Assigned task A: According to the reading text on MRI fat suppression, why is the STIR sequence not suitable for intravenous contrast-enhanced imaging?
Assigned task B: Continue the reading text on MRI fat suppression techniques, starting after its final sentence.

Reading text:
[Start of Attachment]

Figure 2. Contrast-enhanced coronal images of the thighs of a 59-year-old female patient with various pulse sequences: T1-weighted FSE sequence with fat suppression (A) and T1-weighted IDEAL sequence (B). Clear presence of artifacts at the edges of image A due to heterogeneity of the B0 or B1 magnetic field when using a wide field of view, impairing fat suppression.

An alternative to the fat saturation technique is the use of STIR sequences, which are based on rapid recovery of the longitudinal magnetization of fat (i.e., its short T1). In STIR sequences, the inversion time is chosen to nullify the contribution of fat after inverting the longitudinal magnetization, being little affected by heterogeneity of the B0 magnetic field. The disadvantages of the STIR sequence include the smaller SNR and the fact that it is not suitable for intravenous contrast-enhanced imaging, because it suppresses the fat signal based on its short T1, and other tissues with a short T1 (such as intravenous contrast-enhanced areas) are therefore also suppressed( 4,5,27). In addition, the STIR sequence is affected by the lack of uniformity of the B1 magnetic field, which leads to imperfect inversion in certain regions and ineffective fat suppression.

The choice of the best fat suppression sequence should take into consideration the anatomy of the region analyzed. Therefore, although fat saturation is the sequence most commonly applied in daily practice—because of its fat selectivity, high SNR, and relatively fast examination time at sites where the anatomy presents irregular contours with abrupt changes between soft tissues, bone and metalic implants, as well as in areas requiring a large field of view (spine, thighs, and legs)—the technique promotes artifacts that do not satisfactorily suppress fat(26–28), as shown in Figure 2.

The multi-point Dixon techniques (with three or more echoes) do not exhibit significant interference by magnetic field heterogeneity and therefore result in efficient fat suppression and are considered by some studies to be better than STIR because they have better SNRs, shorter acquisition times, and equivalent or better spatial resolution( 2,5). Therefore, as previously demonstrated(2,5,27), the Dixon technique allows satisfactory images to be obtained in regions with heterogeneity in the local magnetic field (near metallic materials or tissues with excess iron caused by hemosiderosis), as well as in highly susceptible anatomical areas where chemical fat saturation becomes difficult (apex of the neck, hands, feet, and extremities), as depicted in Figures 3 and 4.

[End of Attachment]

Listed records:

[Start of Attachment]

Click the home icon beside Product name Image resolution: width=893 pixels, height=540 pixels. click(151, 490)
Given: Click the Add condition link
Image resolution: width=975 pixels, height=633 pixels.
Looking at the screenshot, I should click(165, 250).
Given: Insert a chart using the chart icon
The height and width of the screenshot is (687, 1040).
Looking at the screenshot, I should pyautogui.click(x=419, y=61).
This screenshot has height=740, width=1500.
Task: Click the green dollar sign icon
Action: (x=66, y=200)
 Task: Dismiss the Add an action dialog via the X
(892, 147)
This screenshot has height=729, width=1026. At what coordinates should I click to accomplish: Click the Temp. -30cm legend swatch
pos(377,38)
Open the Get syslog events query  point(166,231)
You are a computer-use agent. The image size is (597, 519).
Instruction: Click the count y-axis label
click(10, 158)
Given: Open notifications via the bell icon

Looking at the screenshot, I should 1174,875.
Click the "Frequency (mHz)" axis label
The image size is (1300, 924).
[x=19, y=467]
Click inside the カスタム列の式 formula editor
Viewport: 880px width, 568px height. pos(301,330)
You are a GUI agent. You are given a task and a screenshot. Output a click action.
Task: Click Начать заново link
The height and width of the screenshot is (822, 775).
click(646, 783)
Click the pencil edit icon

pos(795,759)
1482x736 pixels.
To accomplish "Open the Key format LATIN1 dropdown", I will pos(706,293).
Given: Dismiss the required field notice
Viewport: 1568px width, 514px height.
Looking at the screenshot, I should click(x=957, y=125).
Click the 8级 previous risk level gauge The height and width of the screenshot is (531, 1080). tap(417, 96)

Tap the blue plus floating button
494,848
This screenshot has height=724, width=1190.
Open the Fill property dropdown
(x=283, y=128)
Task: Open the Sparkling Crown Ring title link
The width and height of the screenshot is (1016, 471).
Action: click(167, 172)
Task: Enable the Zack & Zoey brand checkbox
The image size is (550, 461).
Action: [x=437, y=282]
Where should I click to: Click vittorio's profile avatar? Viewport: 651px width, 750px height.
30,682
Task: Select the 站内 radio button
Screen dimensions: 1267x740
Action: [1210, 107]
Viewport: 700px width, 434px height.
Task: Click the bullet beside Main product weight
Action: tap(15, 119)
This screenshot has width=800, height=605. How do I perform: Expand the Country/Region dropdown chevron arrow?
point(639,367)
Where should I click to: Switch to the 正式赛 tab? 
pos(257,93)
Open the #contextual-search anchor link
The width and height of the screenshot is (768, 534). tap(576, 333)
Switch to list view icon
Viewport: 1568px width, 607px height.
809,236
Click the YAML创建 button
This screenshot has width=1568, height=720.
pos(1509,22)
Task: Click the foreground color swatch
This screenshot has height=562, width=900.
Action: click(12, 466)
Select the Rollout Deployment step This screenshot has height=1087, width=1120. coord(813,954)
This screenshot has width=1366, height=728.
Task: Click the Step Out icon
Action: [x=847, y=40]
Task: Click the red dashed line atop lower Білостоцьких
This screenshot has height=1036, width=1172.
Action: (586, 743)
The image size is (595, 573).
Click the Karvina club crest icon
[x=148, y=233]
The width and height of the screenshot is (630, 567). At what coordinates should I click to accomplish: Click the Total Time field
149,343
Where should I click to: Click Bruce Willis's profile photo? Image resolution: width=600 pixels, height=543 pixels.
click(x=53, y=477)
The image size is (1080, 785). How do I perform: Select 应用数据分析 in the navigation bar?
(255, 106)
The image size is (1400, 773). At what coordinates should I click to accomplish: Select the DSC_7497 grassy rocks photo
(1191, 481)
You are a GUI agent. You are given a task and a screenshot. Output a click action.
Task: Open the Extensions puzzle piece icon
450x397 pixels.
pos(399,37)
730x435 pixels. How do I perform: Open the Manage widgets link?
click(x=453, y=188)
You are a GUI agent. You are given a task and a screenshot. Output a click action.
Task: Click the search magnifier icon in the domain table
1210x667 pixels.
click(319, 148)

[End of Attachment]

Response A: STIR suppresses fat based on its short T1, so other tissues with a short T1, such as intravenous contrast-enhanced areas, are also suppressed.

Response B:
Figure 3. Sagittal images of the cervical spine of a 52-year-old female patient with various pulse sequences: contrast-enhanced T1-weighted FSE with fat suppression (A), contrast-enhanced T1-weighted IDEAL (B) and STIR (C). The IDEAL sequence (B) shows a clear reduction of the magnetic susceptibility artifact, especially for visualization of the second cervical vertebra.

Figure 4. Axial plane images of cervicothoracic transition of a 58-year-old male patient demonstrating insufficient fat suppression in a T2-weighted FSE sequence with fat suppression (A), compared with a T2-weighted IDEAL wateronly sequence (B).

In the past, fat was quantified systematically by spectroscopy. However, spectroscopy has an intrinsic limitation to its spatial resolution and requires more complex data processing. In contrast, the Dixon technique has been gaining importance because it allows accurate measurements of the FF, with shorter examination times to cover a large region of interest. However, we should be aware of some confounding factors(29,30): the T1 effect, noise bias, T2* decay, the spectral complexity of fat, and B0 magnetic field heterogeneity.


The Dixon technique allows four types of images to be obtained: fat-only, water-only, in-phase, and out-ofphase. It is usually acquired in T1 weighting combined with intravenous contrast administration. In T2 weighting, it can be used for better visualization of the regional anatomy, highlighting the water-only images to detect areas with edema (increased signal). Water-only images represent total fat suppression. Fat-only images, visibly similar to T1-weighted images, allow the study of fat, and it is important to remember that in this case only the fat will have a high signal intensity(5).

Fat suppression

Fat suppression is a method that is widely used in examinations of the musculoskeletal system, with the objective of improving tissue contrast, thus facilitating the identification of lesions. In most MRI sequences, fat has a high signal intensity. Therefore, for better visualization of areas of edema, it is important to apply fat suppression.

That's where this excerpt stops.